The problem - Copy word for word the lines of the material from the line with "Given: Open the Split Column tool" up to and including the last line.

Records for the exercise -

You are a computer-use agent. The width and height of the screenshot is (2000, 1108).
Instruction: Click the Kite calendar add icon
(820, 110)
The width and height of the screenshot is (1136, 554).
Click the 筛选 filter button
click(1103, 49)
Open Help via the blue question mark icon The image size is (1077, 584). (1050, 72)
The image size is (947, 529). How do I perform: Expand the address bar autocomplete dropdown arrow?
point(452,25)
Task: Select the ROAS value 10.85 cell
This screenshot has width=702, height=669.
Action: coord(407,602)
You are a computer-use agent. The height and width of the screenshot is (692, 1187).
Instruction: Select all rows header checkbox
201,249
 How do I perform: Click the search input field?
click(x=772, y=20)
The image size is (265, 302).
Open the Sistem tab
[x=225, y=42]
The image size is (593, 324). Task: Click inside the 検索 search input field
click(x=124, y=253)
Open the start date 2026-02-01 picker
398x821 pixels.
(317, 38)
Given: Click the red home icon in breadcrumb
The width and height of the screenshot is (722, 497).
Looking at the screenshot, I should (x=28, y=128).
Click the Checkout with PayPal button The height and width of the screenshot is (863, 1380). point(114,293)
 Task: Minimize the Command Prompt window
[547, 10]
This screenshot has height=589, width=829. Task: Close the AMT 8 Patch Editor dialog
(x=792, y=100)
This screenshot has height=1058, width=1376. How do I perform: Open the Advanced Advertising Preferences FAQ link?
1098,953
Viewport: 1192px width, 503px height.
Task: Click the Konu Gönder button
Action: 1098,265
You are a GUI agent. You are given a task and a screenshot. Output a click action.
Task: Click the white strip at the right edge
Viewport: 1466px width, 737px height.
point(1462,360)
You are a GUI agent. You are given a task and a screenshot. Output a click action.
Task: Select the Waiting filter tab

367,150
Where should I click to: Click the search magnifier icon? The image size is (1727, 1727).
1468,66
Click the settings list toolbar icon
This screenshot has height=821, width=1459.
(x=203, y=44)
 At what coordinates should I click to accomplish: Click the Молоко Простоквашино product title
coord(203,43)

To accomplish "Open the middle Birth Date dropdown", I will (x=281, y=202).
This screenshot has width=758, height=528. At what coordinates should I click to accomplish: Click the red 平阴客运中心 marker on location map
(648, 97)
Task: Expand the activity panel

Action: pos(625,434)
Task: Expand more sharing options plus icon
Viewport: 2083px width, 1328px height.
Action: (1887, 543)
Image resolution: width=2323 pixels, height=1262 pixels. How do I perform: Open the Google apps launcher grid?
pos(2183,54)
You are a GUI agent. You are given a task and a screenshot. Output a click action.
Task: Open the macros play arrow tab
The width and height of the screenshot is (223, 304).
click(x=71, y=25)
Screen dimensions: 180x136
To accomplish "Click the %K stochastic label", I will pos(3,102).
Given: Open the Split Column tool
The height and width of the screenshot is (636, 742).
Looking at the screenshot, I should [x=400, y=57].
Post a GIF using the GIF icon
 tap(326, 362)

Exercise solution -
Given: Open the Split Column tool
The height and width of the screenshot is (636, 742).
Looking at the screenshot, I should [x=400, y=57].
Post a GIF using the GIF icon
 tap(326, 362)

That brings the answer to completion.